Знаменитая амстердамская блудница, героиня западной, такой завидной для нас сексуальной революции, та, чью книгу мы с подружкой читали когда-то со словарем, хихикая от смущения. Думали, это – юмор. А книжка была совершенно всерьез написанный учебник. Инструкции, правила: для каких частей тела взбитые сливки употреблять, куда лед класть, как тренироваться, как специальные интимные упражнения делать.

Мы-то были уверены, что в этом искусстве существуют только импровизация, вдохновение и полная самодеятельность. Мы ведь и штаны и юбки себе сами шили, а уж любовью-то занимались совершенно как бог на душу положит.

Теперь она сдает комнаты туристам, и я сняла из интересу. Она ли это в окне, необъятная, как Марлон Брандо в фильме «Апокалипсис»?

Да, это она, блудница Апокалипсиса, эк ее разнесло!

Фотографии развешаны по всем стенам. Фотографии, впрочем, не ее целиком, а особо занятных фрагментов ее анатомии: лоно, перси, ланиты, цветок любви, который приосенял крылом пушкинский непотребный голубь. Цветок любви в различных ракурсах, повторяющийся многократно, как Мэрилин Монро на картинах поп-арта того же периода. Фотографии замечательные, сделанные знаменитыми фотографами для порнографических журналов, в те времена еще революционных. Теперь это называют: сексуальная индустрия. А ведь тогда за порнографию и в свободном мире сажали. То есть в ее персях был некий оттенок троцкизма.
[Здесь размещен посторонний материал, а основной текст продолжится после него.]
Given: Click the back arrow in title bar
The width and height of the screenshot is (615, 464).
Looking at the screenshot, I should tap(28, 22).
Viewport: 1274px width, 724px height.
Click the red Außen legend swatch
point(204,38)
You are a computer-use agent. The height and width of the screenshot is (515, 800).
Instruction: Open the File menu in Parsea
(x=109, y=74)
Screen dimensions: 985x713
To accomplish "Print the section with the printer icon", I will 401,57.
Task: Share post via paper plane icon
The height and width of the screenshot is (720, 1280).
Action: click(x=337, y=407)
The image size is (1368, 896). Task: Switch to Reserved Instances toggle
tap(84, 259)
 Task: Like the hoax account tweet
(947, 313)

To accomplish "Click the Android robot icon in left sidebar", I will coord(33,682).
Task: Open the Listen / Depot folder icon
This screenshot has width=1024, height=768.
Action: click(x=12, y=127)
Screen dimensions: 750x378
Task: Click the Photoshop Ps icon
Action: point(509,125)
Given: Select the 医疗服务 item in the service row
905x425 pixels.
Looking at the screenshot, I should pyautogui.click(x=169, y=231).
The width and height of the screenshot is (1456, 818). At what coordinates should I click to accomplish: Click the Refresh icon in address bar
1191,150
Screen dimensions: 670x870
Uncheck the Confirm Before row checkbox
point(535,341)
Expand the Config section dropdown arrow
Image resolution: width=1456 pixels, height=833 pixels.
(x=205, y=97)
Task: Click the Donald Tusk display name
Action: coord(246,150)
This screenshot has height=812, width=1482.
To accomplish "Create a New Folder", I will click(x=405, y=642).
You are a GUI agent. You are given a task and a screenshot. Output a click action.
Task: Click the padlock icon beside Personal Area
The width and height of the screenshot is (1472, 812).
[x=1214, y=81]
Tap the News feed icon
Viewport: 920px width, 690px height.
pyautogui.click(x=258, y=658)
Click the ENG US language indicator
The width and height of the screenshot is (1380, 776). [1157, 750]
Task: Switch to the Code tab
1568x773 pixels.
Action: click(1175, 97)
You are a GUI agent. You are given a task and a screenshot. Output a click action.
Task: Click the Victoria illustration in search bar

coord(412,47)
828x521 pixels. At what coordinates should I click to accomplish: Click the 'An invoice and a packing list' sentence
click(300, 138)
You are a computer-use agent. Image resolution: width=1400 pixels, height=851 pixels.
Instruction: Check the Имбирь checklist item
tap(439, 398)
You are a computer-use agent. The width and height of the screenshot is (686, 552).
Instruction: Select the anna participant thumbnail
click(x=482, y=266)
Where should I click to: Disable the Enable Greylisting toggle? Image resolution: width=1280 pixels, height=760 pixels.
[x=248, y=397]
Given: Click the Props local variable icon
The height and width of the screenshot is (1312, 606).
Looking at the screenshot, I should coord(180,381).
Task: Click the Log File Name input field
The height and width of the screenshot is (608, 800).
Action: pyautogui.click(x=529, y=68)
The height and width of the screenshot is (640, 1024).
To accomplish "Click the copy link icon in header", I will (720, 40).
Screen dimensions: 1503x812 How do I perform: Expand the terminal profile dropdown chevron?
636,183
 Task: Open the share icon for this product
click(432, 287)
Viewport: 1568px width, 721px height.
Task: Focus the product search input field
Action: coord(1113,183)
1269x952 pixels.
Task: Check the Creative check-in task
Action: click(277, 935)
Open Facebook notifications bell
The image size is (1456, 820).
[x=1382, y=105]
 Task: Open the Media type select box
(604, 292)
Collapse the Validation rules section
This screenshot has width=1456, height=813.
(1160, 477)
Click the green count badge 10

Ее причинное место было лобное место, носило общественный характер, это был символ эпохи, как борода Че Гевары.

Вот она сидит, как идолище поганое. По ее могучим чреслам ползают два сиамских котенка, два крошечных зверища на блуднице. Дурачатся и играют, приосеняют бывший цветок любви лапками.

И не успеваю я поставить чемодан, как она уже рассказывает мне про свою профессиональную карьеру.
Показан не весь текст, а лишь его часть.